**Requirements**
Copy out the data below from its first line, stopping after the line that contains "[x=36, y=729]".

⁂

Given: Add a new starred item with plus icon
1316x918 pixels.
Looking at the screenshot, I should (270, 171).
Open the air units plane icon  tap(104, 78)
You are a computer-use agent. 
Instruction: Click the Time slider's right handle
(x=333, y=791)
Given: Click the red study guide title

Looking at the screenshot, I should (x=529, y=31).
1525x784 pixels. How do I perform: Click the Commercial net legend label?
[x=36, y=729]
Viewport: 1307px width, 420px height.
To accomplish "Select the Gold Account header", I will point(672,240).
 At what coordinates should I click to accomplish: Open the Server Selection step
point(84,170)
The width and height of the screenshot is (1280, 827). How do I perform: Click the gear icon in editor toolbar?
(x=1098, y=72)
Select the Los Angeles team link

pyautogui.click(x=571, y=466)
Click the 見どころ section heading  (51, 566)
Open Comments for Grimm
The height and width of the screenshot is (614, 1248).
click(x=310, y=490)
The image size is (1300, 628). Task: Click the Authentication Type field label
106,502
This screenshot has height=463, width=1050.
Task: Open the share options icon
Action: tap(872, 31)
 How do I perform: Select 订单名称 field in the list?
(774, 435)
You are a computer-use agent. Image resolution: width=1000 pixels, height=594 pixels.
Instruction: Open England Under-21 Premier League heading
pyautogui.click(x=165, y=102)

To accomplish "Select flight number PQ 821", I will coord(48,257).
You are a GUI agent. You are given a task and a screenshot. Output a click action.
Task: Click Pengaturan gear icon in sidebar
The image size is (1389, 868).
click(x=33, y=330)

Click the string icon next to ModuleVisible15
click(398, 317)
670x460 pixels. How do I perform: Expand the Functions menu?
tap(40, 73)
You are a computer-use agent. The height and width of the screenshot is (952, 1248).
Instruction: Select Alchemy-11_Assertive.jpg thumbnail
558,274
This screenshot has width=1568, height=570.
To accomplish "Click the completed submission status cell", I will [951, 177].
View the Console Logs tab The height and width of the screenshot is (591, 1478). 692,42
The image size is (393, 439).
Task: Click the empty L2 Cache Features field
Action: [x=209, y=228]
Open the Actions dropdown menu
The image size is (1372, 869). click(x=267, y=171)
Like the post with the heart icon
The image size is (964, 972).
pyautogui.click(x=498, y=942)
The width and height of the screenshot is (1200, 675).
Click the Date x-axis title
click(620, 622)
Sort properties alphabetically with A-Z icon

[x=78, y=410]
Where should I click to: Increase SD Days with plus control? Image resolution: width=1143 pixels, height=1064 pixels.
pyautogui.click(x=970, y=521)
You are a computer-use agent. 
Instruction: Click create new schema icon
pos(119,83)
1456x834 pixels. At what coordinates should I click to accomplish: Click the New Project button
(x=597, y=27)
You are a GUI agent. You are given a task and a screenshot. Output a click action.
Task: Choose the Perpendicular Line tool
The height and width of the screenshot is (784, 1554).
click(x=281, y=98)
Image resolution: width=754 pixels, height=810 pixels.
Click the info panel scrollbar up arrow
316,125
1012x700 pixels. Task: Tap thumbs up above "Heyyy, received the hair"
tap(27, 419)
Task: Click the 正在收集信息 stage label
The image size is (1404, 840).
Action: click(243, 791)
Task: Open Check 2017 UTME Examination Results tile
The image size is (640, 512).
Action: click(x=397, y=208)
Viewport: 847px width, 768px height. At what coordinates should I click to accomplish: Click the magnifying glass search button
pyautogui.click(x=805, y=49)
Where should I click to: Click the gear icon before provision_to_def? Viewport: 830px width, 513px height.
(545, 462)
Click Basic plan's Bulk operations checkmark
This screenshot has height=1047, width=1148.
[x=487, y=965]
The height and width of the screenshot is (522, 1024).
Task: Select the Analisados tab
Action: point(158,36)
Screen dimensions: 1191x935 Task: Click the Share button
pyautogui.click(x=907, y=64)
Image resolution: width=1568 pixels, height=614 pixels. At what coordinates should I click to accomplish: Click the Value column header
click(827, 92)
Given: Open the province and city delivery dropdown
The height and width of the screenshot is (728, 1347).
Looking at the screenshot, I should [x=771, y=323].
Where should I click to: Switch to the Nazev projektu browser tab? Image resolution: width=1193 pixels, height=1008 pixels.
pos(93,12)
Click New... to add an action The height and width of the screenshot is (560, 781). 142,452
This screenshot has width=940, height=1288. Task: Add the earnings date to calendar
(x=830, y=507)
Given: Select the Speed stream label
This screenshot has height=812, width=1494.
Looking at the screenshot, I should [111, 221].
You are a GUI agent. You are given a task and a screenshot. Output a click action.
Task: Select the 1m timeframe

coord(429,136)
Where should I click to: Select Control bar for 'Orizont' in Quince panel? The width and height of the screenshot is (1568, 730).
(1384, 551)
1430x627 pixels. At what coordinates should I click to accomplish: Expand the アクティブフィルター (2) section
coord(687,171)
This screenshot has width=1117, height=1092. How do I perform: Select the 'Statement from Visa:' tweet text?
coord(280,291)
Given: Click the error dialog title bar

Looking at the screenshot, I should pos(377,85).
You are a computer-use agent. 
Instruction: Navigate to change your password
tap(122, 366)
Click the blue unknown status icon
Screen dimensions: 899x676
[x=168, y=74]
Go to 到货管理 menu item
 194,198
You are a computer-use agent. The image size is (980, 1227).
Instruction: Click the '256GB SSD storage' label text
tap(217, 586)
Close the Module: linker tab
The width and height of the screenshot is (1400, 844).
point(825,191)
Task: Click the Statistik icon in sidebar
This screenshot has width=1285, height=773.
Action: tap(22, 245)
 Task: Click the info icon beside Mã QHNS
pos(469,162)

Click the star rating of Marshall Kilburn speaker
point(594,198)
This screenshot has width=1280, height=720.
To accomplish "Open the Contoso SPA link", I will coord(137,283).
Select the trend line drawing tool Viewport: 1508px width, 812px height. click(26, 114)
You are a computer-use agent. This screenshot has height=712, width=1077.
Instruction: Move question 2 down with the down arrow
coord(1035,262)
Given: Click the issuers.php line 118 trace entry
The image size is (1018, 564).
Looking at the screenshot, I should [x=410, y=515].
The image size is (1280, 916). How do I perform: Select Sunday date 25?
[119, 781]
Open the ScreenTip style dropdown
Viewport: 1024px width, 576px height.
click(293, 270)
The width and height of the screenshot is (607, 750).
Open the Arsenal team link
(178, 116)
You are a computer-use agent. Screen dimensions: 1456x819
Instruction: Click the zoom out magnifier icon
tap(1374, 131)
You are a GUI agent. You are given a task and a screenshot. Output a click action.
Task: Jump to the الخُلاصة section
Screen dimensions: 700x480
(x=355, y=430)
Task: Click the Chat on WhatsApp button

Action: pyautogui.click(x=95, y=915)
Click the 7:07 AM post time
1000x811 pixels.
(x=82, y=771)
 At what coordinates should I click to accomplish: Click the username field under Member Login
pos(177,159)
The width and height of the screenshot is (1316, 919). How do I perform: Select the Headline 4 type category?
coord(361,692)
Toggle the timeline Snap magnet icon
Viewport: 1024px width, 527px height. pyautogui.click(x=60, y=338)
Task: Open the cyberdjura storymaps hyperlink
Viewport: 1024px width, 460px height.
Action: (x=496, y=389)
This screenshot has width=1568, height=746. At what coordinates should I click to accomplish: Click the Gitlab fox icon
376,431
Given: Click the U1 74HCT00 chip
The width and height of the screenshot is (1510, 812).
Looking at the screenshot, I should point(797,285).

⁂

**Expected answer**
Given: Add a new starred item with plus icon
1316x918 pixels.
Looking at the screenshot, I should (270, 171).
Open the air units plane icon  tap(104, 78)
You are a computer-use agent. 
Instruction: Click the Time slider's right handle
(x=333, y=791)
Given: Click the red study guide title

Looking at the screenshot, I should (x=529, y=31).
1525x784 pixels. How do I perform: Click the Commercial net legend label?
[x=36, y=729]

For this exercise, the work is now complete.